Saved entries
- Opening Delimiter -

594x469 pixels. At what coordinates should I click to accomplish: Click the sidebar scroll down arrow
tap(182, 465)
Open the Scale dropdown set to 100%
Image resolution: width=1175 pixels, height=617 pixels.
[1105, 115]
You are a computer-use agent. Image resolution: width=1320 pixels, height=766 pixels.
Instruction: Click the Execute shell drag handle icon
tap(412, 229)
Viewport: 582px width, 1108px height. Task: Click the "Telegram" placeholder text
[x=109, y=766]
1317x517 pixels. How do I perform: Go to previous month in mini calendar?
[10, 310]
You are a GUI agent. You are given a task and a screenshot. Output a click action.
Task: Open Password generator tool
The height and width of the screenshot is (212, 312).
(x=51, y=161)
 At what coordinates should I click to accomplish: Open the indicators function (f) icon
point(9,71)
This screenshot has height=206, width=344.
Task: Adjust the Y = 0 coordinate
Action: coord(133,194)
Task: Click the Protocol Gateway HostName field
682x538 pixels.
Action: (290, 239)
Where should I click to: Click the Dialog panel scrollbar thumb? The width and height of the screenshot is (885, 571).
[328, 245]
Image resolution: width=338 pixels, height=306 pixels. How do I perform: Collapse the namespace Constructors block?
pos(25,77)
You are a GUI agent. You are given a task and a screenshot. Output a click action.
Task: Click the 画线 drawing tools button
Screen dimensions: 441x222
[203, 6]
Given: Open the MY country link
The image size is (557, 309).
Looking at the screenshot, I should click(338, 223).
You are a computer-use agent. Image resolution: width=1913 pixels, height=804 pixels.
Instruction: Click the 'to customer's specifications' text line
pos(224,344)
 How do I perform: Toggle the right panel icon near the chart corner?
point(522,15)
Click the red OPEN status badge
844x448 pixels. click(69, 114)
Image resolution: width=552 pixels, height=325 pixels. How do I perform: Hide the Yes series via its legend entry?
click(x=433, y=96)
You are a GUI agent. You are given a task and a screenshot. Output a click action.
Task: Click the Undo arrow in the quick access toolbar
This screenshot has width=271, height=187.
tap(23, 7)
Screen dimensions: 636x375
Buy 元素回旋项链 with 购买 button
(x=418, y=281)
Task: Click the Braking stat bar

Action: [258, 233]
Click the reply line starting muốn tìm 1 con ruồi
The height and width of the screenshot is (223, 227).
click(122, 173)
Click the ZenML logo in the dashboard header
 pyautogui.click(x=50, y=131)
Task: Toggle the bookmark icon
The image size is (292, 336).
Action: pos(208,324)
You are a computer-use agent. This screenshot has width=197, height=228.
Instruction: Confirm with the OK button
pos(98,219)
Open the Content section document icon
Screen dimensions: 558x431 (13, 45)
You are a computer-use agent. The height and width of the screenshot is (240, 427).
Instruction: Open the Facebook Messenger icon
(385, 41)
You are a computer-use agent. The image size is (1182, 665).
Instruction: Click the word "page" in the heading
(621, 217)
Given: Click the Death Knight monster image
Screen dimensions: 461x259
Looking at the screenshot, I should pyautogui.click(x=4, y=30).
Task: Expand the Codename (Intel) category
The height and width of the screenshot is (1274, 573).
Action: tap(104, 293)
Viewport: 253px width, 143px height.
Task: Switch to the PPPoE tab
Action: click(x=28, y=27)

- Closing Delimiter -

**WHAT THE EXERCISE ASKS**
Extract every record. Keep wording exact.

**ANSWER FOR THIS EXERCISE**
594x469 pixels. At what coordinates should I click to accomplish: Click the sidebar scroll down arrow
tap(182, 465)
Open the Scale dropdown set to 100%
Image resolution: width=1175 pixels, height=617 pixels.
[1105, 115]
You are a computer-use agent. Image resolution: width=1320 pixels, height=766 pixels.
Instruction: Click the Execute shell drag handle icon
tap(412, 229)
Viewport: 582px width, 1108px height. Task: Click the "Telegram" placeholder text
[x=109, y=766]
1317x517 pixels. How do I perform: Go to previous month in mini calendar?
[10, 310]
You are a GUI agent. You are given a task and a screenshot. Output a click action.
Task: Open Password generator tool
The height and width of the screenshot is (212, 312).
(x=51, y=161)
 At what coordinates should I click to accomplish: Open the indicators function (f) icon
point(9,71)
This screenshot has height=206, width=344.
Task: Adjust the Y = 0 coordinate
Action: coord(133,194)
Task: Click the Protocol Gateway HostName field
682x538 pixels.
Action: (290, 239)
Where should I click to: Click the Dialog panel scrollbar thumb? The width and height of the screenshot is (885, 571).
[328, 245]
Image resolution: width=338 pixels, height=306 pixels. How do I perform: Collapse the namespace Constructors block?
pos(25,77)
You are a GUI agent. You are given a task and a screenshot. Output a click action.
Task: Click the 画线 drawing tools button
Screen dimensions: 441x222
[203, 6]
Given: Open the MY country link
The image size is (557, 309).
Looking at the screenshot, I should click(338, 223).
You are a computer-use agent. Image resolution: width=1913 pixels, height=804 pixels.
Instruction: Click the 'to customer's specifications' text line
pos(224,344)
 How do I perform: Toggle the right panel icon near the chart corner?
point(522,15)
Click the red OPEN status badge
844x448 pixels. click(69, 114)
Image resolution: width=552 pixels, height=325 pixels. How do I perform: Hide the Yes series via its legend entry?
click(x=433, y=96)
You are a GUI agent. You are given a task and a screenshot. Output a click action.
Task: Click the Undo arrow in the quick access toolbar
This screenshot has width=271, height=187.
tap(23, 7)
Screen dimensions: 636x375
Buy 元素回旋项链 with 购买 button
(x=418, y=281)
Task: Click the Braking stat bar

Action: [258, 233]
Click the reply line starting muốn tìm 1 con ruồi
The height and width of the screenshot is (223, 227).
click(122, 173)
Click the ZenML logo in the dashboard header
 pyautogui.click(x=50, y=131)
Task: Toggle the bookmark icon
The image size is (292, 336).
Action: pos(208,324)
You are a computer-use agent. This screenshot has width=197, height=228.
Instruction: Confirm with the OK button
pos(98,219)
Open the Content section document icon
Screen dimensions: 558x431 (13, 45)
You are a computer-use agent. The height and width of the screenshot is (240, 427).
Instruction: Open the Facebook Messenger icon
(385, 41)
You are a computer-use agent. The image size is (1182, 665).
Instruction: Click the word "page" in the heading
(621, 217)
Given: Click the Death Knight monster image
Screen dimensions: 461x259
Looking at the screenshot, I should pyautogui.click(x=4, y=30).
Task: Expand the Codename (Intel) category
The height and width of the screenshot is (1274, 573).
Action: tap(104, 293)
Viewport: 253px width, 143px height.
Task: Switch to the PPPoE tab
Action: click(x=28, y=27)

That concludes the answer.